For anisakid samples from China, the ITS-1 and ITS-2 rDNA of seven representative samples (ASSCD2, PS1, ASP5-1, HS1, ASP3-1, CSPP1, and ASP2-1, cf. Table 1) were sequenced. Samples ASSCD2, PS1, and ASP5-1 had identical ITS-1 and ITS-2 sequences (accession no. AM706345), which had 96.9 and 100% identity with that of A. typica (accession no. AY826724), respectively, indicating that it represents A. typica. Samples HS1, ASP3-1, and CSPP1 also had identical ITS-1 and ITS-2 sequences (accession no. AM706344), which had 79.6 and 47.5% identity with that of H. bidentatum (accession no. AY603539), indicating that it may represent a member of the genus Hysterothylacium. Sample ASP2-1 had unique ITS sequences (accession no. AM706346). While the ITS-2 sequence of sample ASP2-1 was identical to that of Anisakis pegreffii (accession nos. AY826720, AB196671, and AB277823) and A. simplex s.s. (accession no. AJ225066), its ITS-1 sequence was more similar to that of A. pegreffii (99.2%, accession nos. AY826720, AB196671, and AB277823) than to that of A. simplex s.s. (98.5%, accession no. AJ225065), indicating that it represents A. pegreffii.
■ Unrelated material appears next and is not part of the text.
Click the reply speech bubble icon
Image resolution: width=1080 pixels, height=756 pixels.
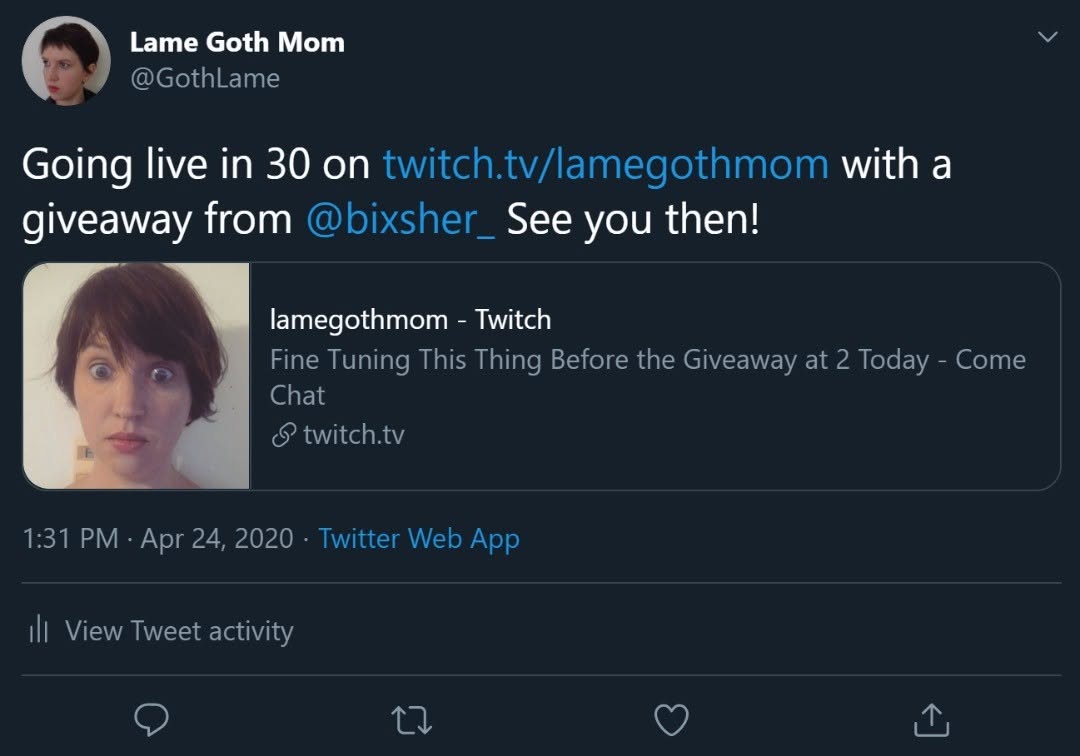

The present study proved that ITS sequences provide ideal genetic markers, and both isotopic and non-isotopic PCR-SSCP approaches are reliable techniques for the identification and differentiation of anisakids. The infection of anisakid nematodes in marine fish off the Chinese coasts was quite common, with up to 100% of infection rate in some fish (e.g., Tang et al. 2001). Given the difficulty in the accurate identification of anisakid nematodes using morphological approach, the isotopic and non-isotopic SSCP approaches, in particular the non-isotopic one, provide useful alternative approaches for the unequivocal identification and differentiation of anisakids. These findings and the molecular approaches taken should have important implications for studying the ecology, epidemiology, and population genetics of these anisakid nematodes and for the diagnosis of their infections in various hosts.